The New Zealand Herald

EVs cheaper than petrol? Depends where you charge them

- Chris Keall

An EV could still be cheaper to run after road user charges are introduced on April 1, a new study says.

But it will depend on where you charge.

The Electric Homes report, produced by the non-profit Rewiring Aotearoa and peerreview­ed by Professor Shaun Hendy, says it costs $102,935 to run an average-priced petrol car over 15 years — including the upfront price of the vehicle, servicing and fuel bills.

It says an EV costs more upfront, and will incur RUCs, but lower servicing and energy bill costs will see a cheaper total cost of ownership over the period at $91,751.

But that’s only if you charge your EV at home.

If you top-up at more expensive public fast chargers, where the going rate is 80 cents per kilowatt hour, the total cost of ownership for an EV is more expensive than a petrol car at $116,310. The cheapest 15-year option is an EV charged by home solar panels, which is put at $83,838 (a home solar installati­on can easily cost north of $20,000; one Tesla Powerwall battery will cost you $11,800 alone, two is $23,600, three $35,400 plus a $1900 Gateway to connect them to your home and your solar panels — which will cost thousands more.
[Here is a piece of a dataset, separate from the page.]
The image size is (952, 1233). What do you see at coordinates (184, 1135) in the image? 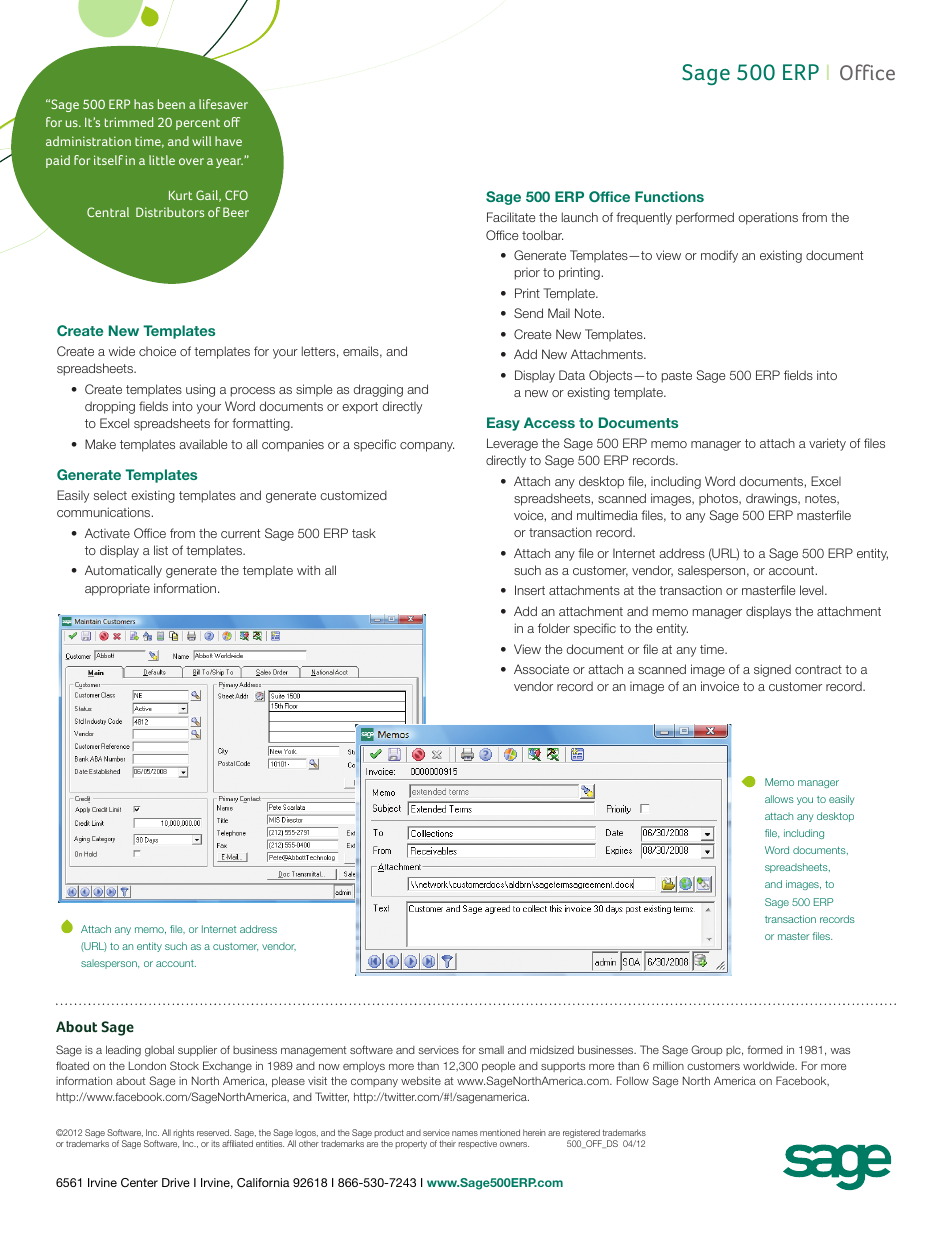
I see `rights` at bounding box center [184, 1135].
Rewiring Aotearoa says that if your bank offers a low-interest “green loan”, solar power can cost 17-28 cents per kilowatt hour compared to the average home paying 33c per kWh.

The report says a petrol car has the highest annual running cost ($4336) followed by an EV topped up at public fast chargers ($3867), an EV changed from the grid at home ($2230) and an EV charged by solar at home ($1703).

It says: “The cost of filling a 50 litre tank of a petrol vehicle is about $130 (at $2.60 per litre), which includes fuel excise similar to RUCs. Filling the ‘tank’ of an electric vehicle to go the same distance is about $30 from the grid, and about $10 from solar, before RUC costs.”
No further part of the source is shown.